Historically, we can find canonical examples of Le Corbusier’s Modulor and its proportions based on the golden number, as well as in Ernst Neufert’s Architects’ Data, providing all necessary standardized dimensions to all scales of design, which rescues the problem of comfort from individual complexity. However, accepting this comfort was seen as accepting a hegemonic power which manipulates our body. The project challenges the role of infrastructure and proposes that an uncomfortable space can be a pleasurable space. The final outcome of the performative installation speaks about our “illegitimate” needs and unofficial narratives.
Technological developments have helped us to enhance our life.
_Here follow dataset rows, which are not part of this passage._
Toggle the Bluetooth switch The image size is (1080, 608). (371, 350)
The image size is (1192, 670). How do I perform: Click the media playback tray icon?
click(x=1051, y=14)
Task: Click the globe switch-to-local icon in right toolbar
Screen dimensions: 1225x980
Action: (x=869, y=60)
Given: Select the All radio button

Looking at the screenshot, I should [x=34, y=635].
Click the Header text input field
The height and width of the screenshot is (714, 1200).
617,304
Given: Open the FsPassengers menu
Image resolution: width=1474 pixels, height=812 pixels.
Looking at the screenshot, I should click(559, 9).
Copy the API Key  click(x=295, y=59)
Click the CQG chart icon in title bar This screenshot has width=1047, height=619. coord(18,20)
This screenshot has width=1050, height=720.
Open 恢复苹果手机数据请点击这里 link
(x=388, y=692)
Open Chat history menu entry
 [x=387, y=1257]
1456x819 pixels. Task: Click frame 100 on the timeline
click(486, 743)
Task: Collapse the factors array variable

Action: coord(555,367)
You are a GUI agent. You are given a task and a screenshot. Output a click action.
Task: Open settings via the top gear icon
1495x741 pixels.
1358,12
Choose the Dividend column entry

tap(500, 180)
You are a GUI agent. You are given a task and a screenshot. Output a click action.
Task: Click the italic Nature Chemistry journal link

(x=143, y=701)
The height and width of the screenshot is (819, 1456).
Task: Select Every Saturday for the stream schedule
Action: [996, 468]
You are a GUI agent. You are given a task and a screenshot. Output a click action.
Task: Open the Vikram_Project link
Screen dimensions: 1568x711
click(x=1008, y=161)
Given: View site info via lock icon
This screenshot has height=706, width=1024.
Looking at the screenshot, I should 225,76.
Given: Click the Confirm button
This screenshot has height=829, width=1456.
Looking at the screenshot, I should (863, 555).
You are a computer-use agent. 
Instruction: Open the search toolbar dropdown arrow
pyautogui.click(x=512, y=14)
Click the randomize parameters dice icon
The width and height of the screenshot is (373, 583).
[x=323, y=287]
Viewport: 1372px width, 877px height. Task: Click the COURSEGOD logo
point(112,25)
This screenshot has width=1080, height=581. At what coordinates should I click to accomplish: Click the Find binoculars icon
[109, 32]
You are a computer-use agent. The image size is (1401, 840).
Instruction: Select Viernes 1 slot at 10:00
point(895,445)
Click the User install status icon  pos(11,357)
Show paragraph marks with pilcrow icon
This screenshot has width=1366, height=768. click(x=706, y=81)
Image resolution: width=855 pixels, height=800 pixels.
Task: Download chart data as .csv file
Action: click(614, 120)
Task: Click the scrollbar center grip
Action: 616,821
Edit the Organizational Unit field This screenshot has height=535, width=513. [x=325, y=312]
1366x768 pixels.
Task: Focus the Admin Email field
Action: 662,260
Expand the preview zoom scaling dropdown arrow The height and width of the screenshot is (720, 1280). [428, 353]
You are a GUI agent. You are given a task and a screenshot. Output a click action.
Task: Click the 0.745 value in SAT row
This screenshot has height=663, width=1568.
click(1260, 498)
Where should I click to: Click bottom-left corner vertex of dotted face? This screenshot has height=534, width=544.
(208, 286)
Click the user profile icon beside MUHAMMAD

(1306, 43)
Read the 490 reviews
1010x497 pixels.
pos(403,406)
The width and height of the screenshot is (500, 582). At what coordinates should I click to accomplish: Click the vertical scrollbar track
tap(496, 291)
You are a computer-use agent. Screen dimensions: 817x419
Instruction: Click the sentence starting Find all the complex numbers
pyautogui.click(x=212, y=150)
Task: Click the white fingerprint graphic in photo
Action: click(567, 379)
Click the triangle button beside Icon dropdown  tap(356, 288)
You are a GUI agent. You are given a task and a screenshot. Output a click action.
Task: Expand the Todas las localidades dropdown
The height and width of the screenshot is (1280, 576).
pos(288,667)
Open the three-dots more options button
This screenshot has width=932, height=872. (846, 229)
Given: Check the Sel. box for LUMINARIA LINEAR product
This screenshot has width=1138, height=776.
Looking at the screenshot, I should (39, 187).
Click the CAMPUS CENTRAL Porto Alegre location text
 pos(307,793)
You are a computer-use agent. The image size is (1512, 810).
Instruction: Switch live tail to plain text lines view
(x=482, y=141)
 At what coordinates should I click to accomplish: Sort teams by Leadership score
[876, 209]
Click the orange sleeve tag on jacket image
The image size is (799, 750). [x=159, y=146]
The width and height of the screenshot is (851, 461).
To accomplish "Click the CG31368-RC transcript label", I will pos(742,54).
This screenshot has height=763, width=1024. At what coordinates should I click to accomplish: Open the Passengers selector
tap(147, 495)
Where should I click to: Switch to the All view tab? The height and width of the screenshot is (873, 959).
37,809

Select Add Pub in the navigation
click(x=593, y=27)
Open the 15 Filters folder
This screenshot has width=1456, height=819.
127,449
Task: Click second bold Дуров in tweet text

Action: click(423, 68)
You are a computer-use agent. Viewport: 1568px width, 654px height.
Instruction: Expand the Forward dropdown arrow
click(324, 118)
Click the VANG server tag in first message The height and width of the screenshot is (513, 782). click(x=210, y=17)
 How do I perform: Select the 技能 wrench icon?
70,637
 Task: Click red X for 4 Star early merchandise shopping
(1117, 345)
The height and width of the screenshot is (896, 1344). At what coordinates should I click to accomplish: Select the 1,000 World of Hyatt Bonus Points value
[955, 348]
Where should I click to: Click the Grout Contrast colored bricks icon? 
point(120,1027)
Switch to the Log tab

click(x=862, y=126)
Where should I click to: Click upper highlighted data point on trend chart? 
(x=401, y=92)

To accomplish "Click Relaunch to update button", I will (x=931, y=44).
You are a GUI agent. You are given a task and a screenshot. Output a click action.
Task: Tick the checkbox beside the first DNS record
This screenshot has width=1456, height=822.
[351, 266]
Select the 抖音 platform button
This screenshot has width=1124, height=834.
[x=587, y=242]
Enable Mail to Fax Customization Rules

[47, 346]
By doing so, the infrastructural components that allowed the house to become serviced, by its new artificial environment, became indispensable in our buildings. With the advent of the 20th century, techno- comfort was developed as a norm that the air, lighting, sound temperature in the space were precisely measured and standardized. We were force-feed a “physical comfort” portrayal of life where everyone was taught how to use their body and how to perceive the surrounding environment in the same way. However, comfort is generally presented as an objective parameter, it refers to a physical state rather than a psychological mode. Comfort differs from pleasure, making space for pleasure can be uncomfortable, unsettling and sometimes even triggering. Pleasure awakens new understandings of reality, while comfort numbs us and enders us passive participants in the way we interact with our surroundings.
Video Discomfort
The project is questioning the definition of “comfort” critically related to infrastructures, while also inviting audiences to explore the “undefined pleasure” with the rebuilt space. The final installation will challenge the preconceived image of “comfort” of infrastructures, investigates comfort’s relationship to aesthetics and the tension that occurs when an object can be visually or psychologically uncomfortable. The typology takes the inspiration from unusual body postures which refer to ballet gestures, through deconstructing, crushing and transforming the air ducts. The video will give the answer how performers explore pleasure through triggering a series of uncomfortable gestures. In the video, the installation will be presented as a transformable playground where performers explore the body limit and DIY their own body interactions: The tiresome bodily activations might stimulate hormone; A narrow and rugged space will be the perfect place to become lovers.